Remember that song we were all taught in grade school?
“Make new friends, But keep the old. One is silver, and the other gold.”
We usually sang the song in a round, although I felt square at the time.
We sang the song, seated in a circle on the grade school floor, with kids that we did not know, usually did not want to know, and most likely would never see much of again after that school year.
When you are 9 years young, how old can a friend be?
Last weekend I was surprised by my old law school chums, Fred and Martha Jay.
They were on Whidbey to deliver two chairs which they drove up from Coronado, Calif.
Who needs UPS or Fed-Ex when you can safely drive the length of Interstate 5 with antique chairs wearing seat belts?
I greeted Fred and Martha at the caboose door, wearing my Palestinian goat-herder’s hat, waving pom-poms of red and blue, while yelling an improvisational cheer: “Give me a J, give me a J, give me a J-A-Y! What have you got, what have you got, to-day, eh, eh?”
Friends that I had not seen in 36 years, that’s what we got.
Old friends.
Dear friends.
Both gold.
Two weeks ago, I was surprised by Corporal Hawkeye Loeb, who had flown from Phoenix to Portland, rented a car and discovered Freeland.
So much for witness relocation.
Being a retired recon jarhead, Corporal Loeb flushed me out.
We had not seen each other in 20 years.
The 20 years before that we were sucking down suds at the submarine races during our Camp Pendleton lunch hour.
Today, Wes and Kim, two old pals from Oil City, Pa., will be arriving, uninvited, like old friends do.
Old friends don’t need an invitation to visit.
Old friends usually just call you to inform you that they are coming to town, but only to make sure that you will be home.
Where else would we be, living in this isolated, communal paradise?
Old friends don’t need us to clean the place.
Old friends don’t need lodging.
They don’t need money, food or reading material.

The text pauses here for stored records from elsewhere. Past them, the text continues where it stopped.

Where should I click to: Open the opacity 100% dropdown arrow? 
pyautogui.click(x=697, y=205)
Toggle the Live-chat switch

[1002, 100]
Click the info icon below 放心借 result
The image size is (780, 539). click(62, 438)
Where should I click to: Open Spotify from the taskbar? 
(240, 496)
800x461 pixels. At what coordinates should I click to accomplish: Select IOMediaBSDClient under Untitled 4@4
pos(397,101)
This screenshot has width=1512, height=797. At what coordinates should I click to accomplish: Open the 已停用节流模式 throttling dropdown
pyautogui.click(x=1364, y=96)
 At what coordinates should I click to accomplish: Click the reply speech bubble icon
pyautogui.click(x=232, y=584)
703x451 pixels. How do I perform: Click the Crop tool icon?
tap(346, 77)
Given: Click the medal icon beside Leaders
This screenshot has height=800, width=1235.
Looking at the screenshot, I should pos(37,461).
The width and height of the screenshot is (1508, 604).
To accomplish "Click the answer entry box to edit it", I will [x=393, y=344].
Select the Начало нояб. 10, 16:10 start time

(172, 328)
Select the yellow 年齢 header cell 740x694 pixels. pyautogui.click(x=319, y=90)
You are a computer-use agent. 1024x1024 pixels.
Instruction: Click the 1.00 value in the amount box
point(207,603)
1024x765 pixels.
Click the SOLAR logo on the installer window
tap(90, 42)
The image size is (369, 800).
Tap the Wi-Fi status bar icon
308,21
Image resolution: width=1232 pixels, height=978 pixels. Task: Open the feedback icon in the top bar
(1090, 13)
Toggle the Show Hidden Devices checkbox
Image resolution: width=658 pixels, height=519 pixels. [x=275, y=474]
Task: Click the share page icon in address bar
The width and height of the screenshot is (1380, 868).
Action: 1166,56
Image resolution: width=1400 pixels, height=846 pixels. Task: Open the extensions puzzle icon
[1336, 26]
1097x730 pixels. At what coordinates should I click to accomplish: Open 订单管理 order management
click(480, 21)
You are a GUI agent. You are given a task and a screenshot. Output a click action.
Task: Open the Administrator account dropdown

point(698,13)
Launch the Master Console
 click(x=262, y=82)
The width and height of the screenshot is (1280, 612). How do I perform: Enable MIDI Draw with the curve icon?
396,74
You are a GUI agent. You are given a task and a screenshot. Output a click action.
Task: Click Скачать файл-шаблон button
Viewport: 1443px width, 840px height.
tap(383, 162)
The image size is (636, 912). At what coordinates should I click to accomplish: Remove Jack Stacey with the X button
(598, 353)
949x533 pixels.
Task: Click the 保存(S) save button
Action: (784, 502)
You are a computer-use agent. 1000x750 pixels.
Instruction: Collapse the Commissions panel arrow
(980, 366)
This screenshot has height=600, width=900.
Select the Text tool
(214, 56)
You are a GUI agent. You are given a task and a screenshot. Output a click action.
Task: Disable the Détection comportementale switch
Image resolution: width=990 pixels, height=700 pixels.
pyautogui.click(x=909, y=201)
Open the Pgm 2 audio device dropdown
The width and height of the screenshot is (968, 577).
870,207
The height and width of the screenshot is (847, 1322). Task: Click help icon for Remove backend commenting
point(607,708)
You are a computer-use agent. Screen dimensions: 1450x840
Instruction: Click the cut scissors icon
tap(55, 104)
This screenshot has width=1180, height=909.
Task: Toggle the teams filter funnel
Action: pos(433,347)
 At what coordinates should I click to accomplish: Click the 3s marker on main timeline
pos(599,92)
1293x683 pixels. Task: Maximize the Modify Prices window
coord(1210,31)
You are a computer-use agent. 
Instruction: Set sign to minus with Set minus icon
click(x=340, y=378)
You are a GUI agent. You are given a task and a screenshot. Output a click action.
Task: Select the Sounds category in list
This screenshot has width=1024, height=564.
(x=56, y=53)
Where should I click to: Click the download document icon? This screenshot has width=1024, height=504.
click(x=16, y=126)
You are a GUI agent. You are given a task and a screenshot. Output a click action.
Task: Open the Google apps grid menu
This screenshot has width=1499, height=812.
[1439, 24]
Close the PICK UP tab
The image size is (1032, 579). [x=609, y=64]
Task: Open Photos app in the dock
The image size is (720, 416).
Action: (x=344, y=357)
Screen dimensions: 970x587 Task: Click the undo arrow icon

Old friends just want to catch up, and laugh getting there.
Maybe I have said this before.
Probably so in one of my 17 years of published newspaper columns, but I used to make fun of our parents and our aunts and our uncles for sitting on the porch, in the shade, laughing, while often-times drinking, watching us kids as we played in the yard or swam in the lake or climbed on the trees.
We kids knew that as long as those crazy porch people laughed, we could play, even sometimes after dark, until the mosquitoes began their buffet.
As the song says: “A circle’s round, It has no end, That’s how long, I’m gonna be your friend … Across the land, across the sea, Friends forever, We will always be.”
Excuse me, while we old friends gather on the front porch for a few chuckles and cheer.
Our kids are raised now, so we old friends just sit, while we laugh and share and stare at the cows.
When was the last time you mooed with a friend?